The issue is not that the Bush tax cuts will have no stimulative impact, or that the economy will never produce jobs again under this president. Rather, we could have been rising from this morass much sooner, and we could be making the economy stronger in the long run rather than weaker.

Some say this is a Clinton recession. Indeed, there were speculative investments in the late 1990s that needed to be corrected, including the absurdly overvalued stock market. But these were more the handiwork of Federal Reserve chairman Alan Greenspan, who kept pumping money into the system and rhapsodizing on the long-term miracles of the New Economy. ("The Greenspan recession" certainly has less of a partisan ring.)

Regardless, Bush bungled the recovery. Sensible economic policies under a new president would have included moderate tax cuts (if any) directed to middle-income and working-poor Americans, aid to the badly strapped states, and investment in education, daycare, and other neglected public goods.

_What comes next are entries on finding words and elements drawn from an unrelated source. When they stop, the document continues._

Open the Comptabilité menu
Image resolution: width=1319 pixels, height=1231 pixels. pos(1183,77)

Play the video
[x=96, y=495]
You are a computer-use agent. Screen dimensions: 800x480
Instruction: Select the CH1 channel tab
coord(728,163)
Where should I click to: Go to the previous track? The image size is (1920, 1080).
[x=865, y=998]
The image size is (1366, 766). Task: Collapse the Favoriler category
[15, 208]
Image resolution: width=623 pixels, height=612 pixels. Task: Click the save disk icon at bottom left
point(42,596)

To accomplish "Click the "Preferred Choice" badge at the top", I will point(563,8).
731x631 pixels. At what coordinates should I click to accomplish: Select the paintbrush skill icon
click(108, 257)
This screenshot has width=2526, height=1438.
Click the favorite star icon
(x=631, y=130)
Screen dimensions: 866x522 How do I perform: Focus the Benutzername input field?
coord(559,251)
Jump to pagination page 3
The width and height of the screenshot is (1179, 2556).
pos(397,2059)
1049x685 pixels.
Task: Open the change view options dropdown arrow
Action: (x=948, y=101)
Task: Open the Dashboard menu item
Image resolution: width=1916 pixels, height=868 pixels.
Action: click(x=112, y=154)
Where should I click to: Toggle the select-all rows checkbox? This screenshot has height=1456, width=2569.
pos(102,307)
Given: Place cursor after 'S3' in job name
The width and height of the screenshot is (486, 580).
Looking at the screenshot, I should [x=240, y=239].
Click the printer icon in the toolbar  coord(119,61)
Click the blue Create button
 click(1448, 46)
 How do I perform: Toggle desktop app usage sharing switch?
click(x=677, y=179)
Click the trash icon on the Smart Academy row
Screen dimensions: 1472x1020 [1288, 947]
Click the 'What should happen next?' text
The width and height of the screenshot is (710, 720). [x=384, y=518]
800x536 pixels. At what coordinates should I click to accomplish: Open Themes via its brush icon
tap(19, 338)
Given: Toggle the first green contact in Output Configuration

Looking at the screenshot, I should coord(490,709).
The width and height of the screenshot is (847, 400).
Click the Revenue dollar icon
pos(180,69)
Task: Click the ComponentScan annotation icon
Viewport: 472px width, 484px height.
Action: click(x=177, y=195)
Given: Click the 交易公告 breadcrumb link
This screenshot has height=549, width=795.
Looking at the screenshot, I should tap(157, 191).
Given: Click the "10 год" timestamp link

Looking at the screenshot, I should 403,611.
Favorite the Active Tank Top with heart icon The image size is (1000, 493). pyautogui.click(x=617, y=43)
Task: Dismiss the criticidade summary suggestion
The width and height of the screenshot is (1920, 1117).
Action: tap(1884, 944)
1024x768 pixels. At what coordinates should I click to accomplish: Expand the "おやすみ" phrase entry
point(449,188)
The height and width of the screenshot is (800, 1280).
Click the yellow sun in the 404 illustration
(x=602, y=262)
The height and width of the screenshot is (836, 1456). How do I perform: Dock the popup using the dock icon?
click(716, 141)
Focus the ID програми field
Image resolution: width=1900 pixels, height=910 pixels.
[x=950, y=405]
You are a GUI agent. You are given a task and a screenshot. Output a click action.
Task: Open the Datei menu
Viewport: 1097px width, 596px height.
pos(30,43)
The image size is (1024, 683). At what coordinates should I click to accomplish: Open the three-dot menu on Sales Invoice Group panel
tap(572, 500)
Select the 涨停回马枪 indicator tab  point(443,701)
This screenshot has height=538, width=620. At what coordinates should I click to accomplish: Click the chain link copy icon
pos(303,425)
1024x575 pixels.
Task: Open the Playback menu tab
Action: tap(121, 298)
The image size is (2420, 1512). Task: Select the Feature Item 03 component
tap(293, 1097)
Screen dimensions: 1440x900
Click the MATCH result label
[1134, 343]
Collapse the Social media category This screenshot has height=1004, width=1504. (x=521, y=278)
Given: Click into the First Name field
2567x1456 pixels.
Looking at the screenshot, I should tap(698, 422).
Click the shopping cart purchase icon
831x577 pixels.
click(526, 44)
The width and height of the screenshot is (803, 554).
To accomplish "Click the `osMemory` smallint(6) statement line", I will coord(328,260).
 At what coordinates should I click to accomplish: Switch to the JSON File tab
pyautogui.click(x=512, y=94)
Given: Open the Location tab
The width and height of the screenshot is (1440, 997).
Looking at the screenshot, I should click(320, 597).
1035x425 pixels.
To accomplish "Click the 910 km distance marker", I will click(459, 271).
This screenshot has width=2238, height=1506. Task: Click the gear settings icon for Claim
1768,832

But instead, Bush has pursued some $2 trillion in callous tax cuts and requested another $87 billion for operations in Iraq and Afghanistan -- and that is likely only a down payment. He is not fully funding his No Child Left Behind Act for improving education, is only halfheartedly supporting the $400 billion plan for prescription drugs for the elderly (which many still think inadequate despite the cost), and hesitates to extend unemployment benefits at a time when long-term unemployment has reached record levels. If Bush's fiscal policies are not changed, when it finally comes time to pay the piper for Social Security about 10 years from now, when the baby boomers begin to retire, the nation will likely either have to raise taxes substantially or cut back benefits sharply to meet the cost.

Let's hope we have learned the lessons of the 1980s. For all the good news lately, the president has put us on a path toward a weaker economy, unable to meet future demands.

Jeff Madrick is editor of Challenge Magazine, a contributing economics columnist to The New York Times, and author most recently of "Why Economies Grow." He is also an adjunct professor at New School University.